What is Water Demineralization?

Posted by Anthony DeLoach, President on Jan 27, 2022 12:54:16 PM

Water demineralization is also called deionization and is a process known as “Ion Exchange.”

In simple terms, water demineralization is “Water Purification.” The process involves removing dissolved ionic mineral solids from a feed-water process, typically for “Industrial” water applications. Still, it can also be utilized to remove dissolved solids from a water process for “Aquaculture,” “Food and Beverage,” and the “Municipal” markets.

Why is demineralization utilized? It can remove dissolved solids to near distilled water quality at a much lower capital and operational cost than other treatment processes such as membrane softening (Reverse Osmosis). Demineralization applies the science known as “Ion Exchange,” which attracts negative and positive charged ions and allows either to attach themselves to a negative ion depending on their respective current negative or positive charge during what is known as a resin cycle. In other technical articles, we will explore and go into more specific details on the science of the ion exchange process. Water that has dissolved salts and minerals has ions, either negatively charged ions known as “Anions” or positively charged ions known as “Cations.” To treat the water and remove these contaminants, the ions in the water are attracted to counter-ions, which have a negative charge. In a demineralization treatment process, there are pressure vessels that hold resin beads which are typically made of plastic. The beads are made from a plastic material with an ionic functional group that allows them to hold and maintain an electrostatic electrical charge. Some of these resin groups are negatively charged, referred to as “Anion” resins, while others hold a positive charge and are called “Cations” resins.

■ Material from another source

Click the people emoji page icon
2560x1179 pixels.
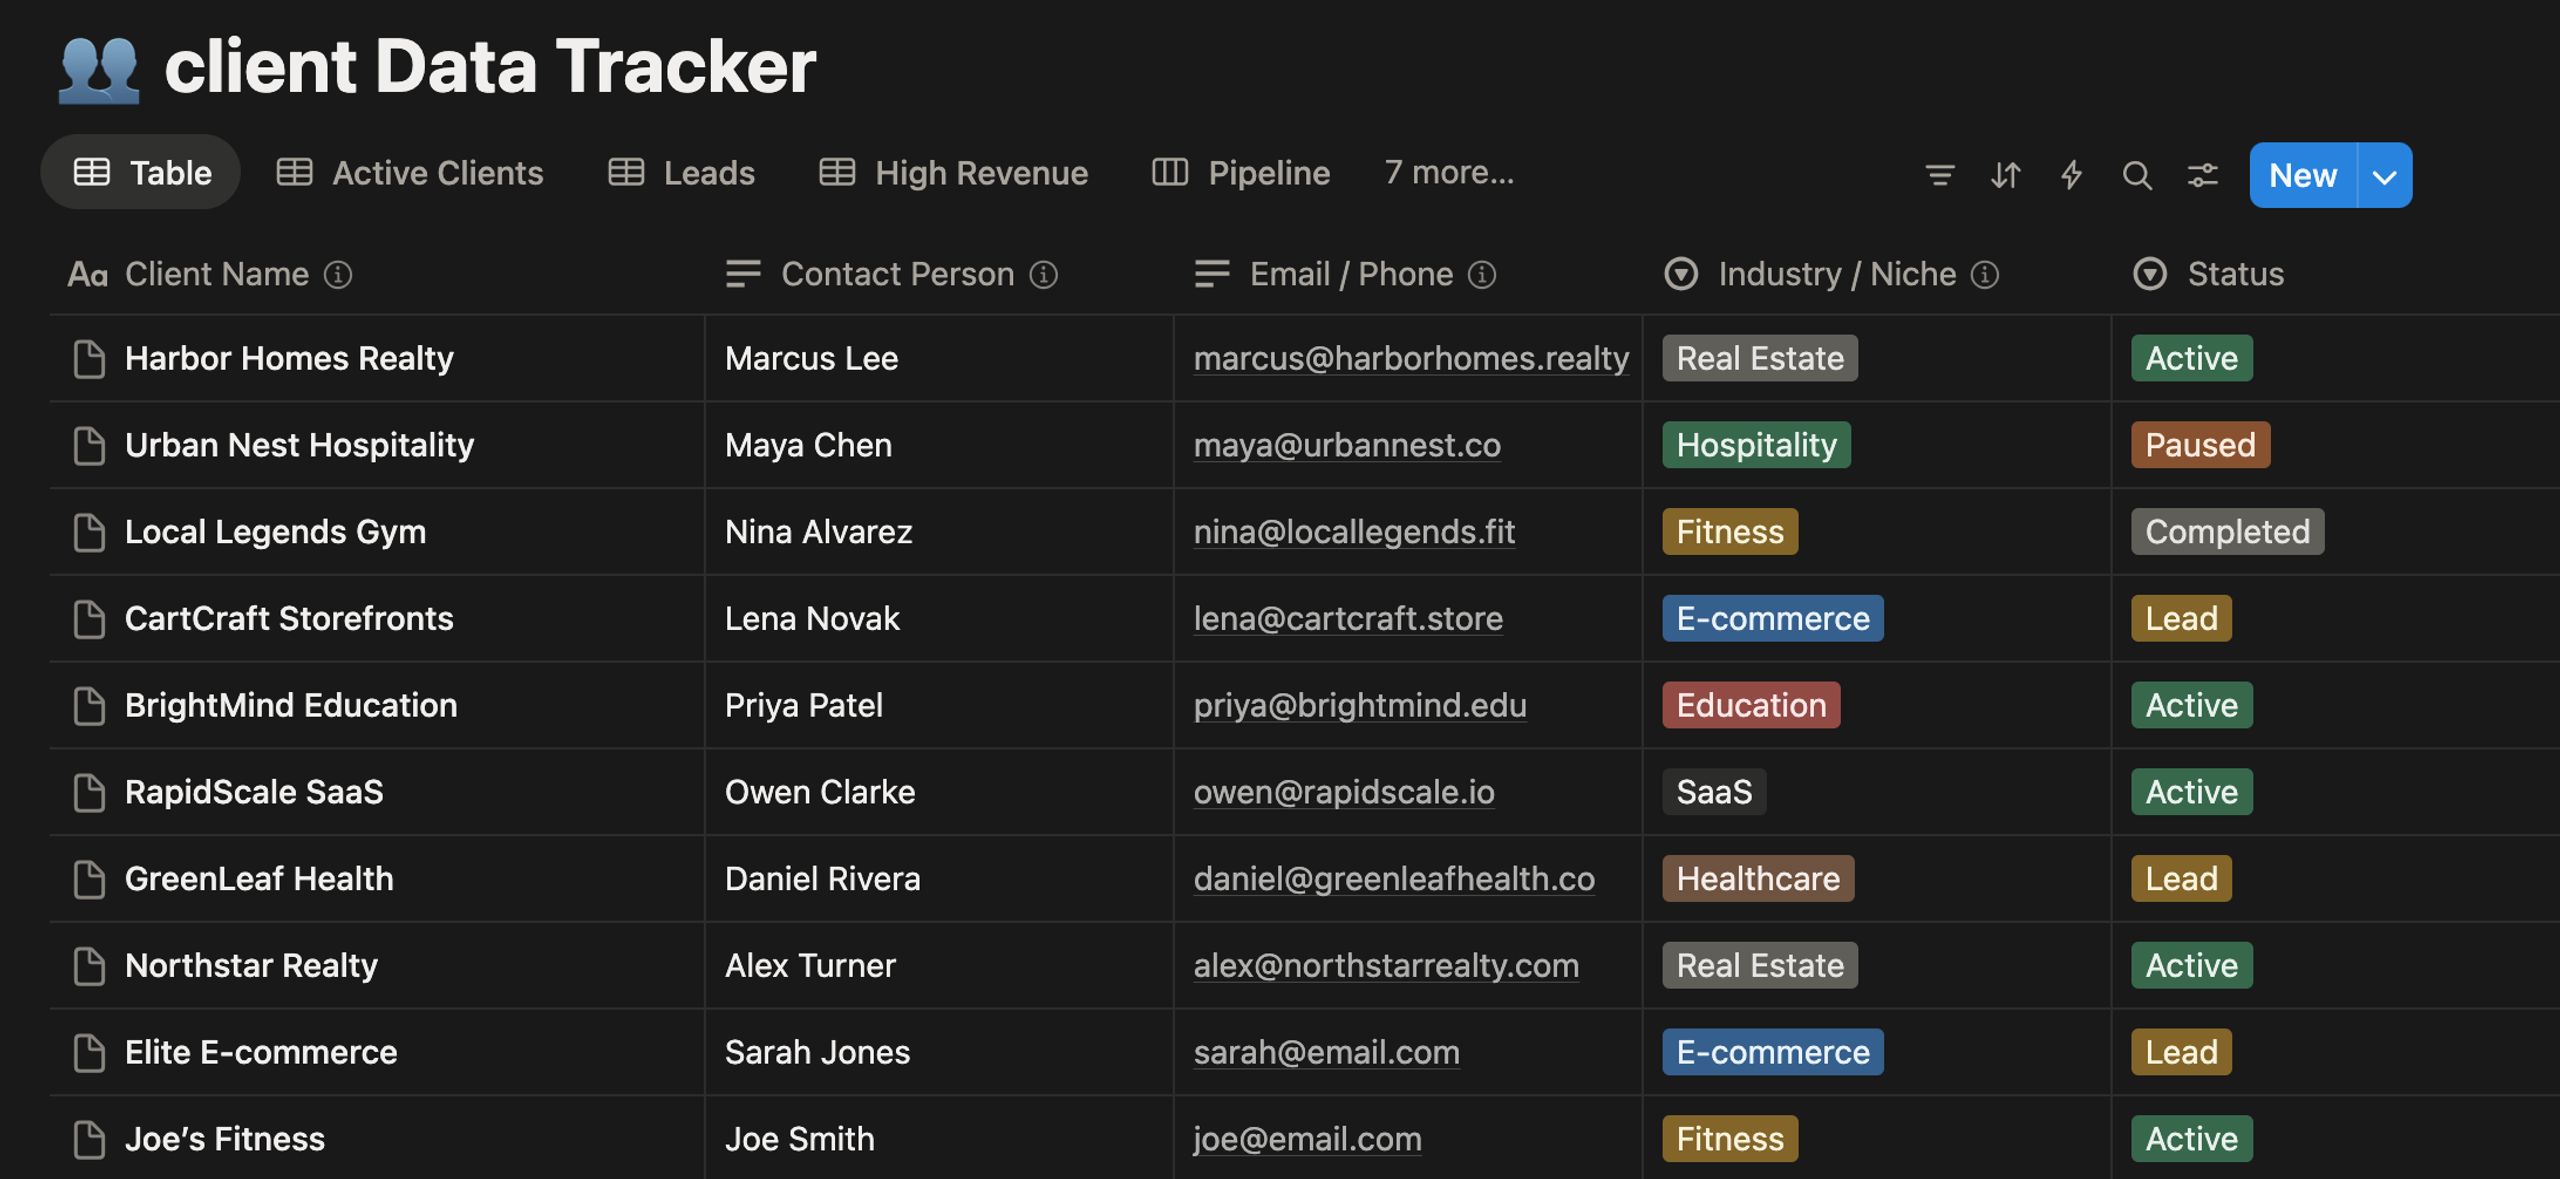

There are different applications to apply Ion exchange technologies, which is why you will often hear different terminology interchanged like deionization and demineralization. The raw water quality and the specific application will dictate the type of ion exchange process needed. For example, if the water contains a high level of hardness, the water will most likely contain Ca2+ or Mg2+ dissolved solids possessing a positive charge. To replace these hard ions, it is typical to utilize a resin bed with a salt ion like Na+. As the water passes over the resin bead material within the pressure vessel. The hard ions are replaced with the salt ion; therefore, all the hardness within the water is removed. However, the water will now contain a higher concentration of sodium ions, and this must be considered during the evaluation and selection process of the type of resin material to utilize for the specific application. If the water application requires high purity and the removal of as many solids as possible, then the term or process selected is referred to as demineralization.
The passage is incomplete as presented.